Finetuning Pretrained Vision-Language Models with Correlation Information Bottleneck for Robust Visual Question Answering

by   Jingjing Jiang, et al.

Benefiting from large-scale Pretrained Vision-Language Models (VL-PMs), the performance of Visual Question Answering (VQA) has started to approach human oracle performance. However, finetuning large-scale VL-PMs with limited data for VQA usually faces overfitting and poor generalization issues, leading to a lack of robustness. In this paper, we aim to improve the robustness of VQA systems (ie, the ability of the systems to defend against input variations and human-adversarial attacks) from the perspective of Information Bottleneck when finetuning VL-PMs for VQA. Generally, internal representations obtained by VL-PMs inevitably contain irrelevant and redundant information for the downstream VQA task, resulting in statistically spurious correlations and insensitivity to input variations.
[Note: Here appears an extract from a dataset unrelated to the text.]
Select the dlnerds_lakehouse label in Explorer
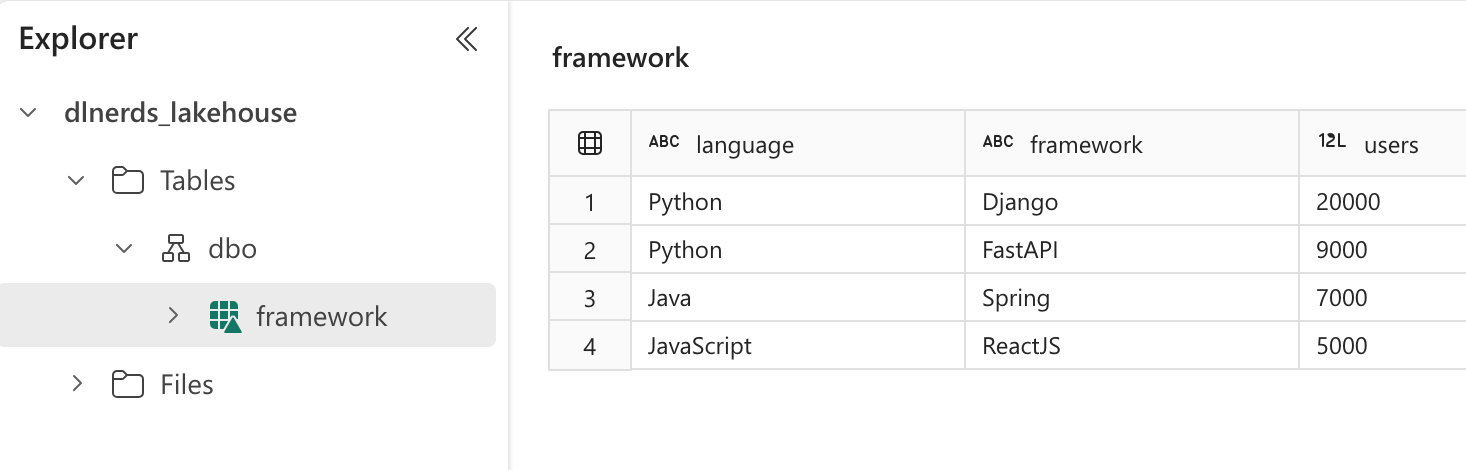The height and width of the screenshot is (470, 1466). tap(180, 113)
To encourage representations to converge to a minimal sufficient statistic in vision-language learning, we propose the Correlation Information Bottleneck (CIB) principle, which seeks a tradeoff between representation compression and redundancy by minimizing the mutual information (MI) between the inputs and internal representations while maximizing the MI between the outputs and the representations. Meanwhile, CIB measures the internal correlations among visual and linguistic inputs and representations by a symmetrized joint MI estimation. Extensive experiments on five VQA benchmarks of input robustness and two VQA benchmarks of human-adversarial robustness demonstrate the effectiveness and superiority of the proposed CIB in improving the robustness of VQA systems.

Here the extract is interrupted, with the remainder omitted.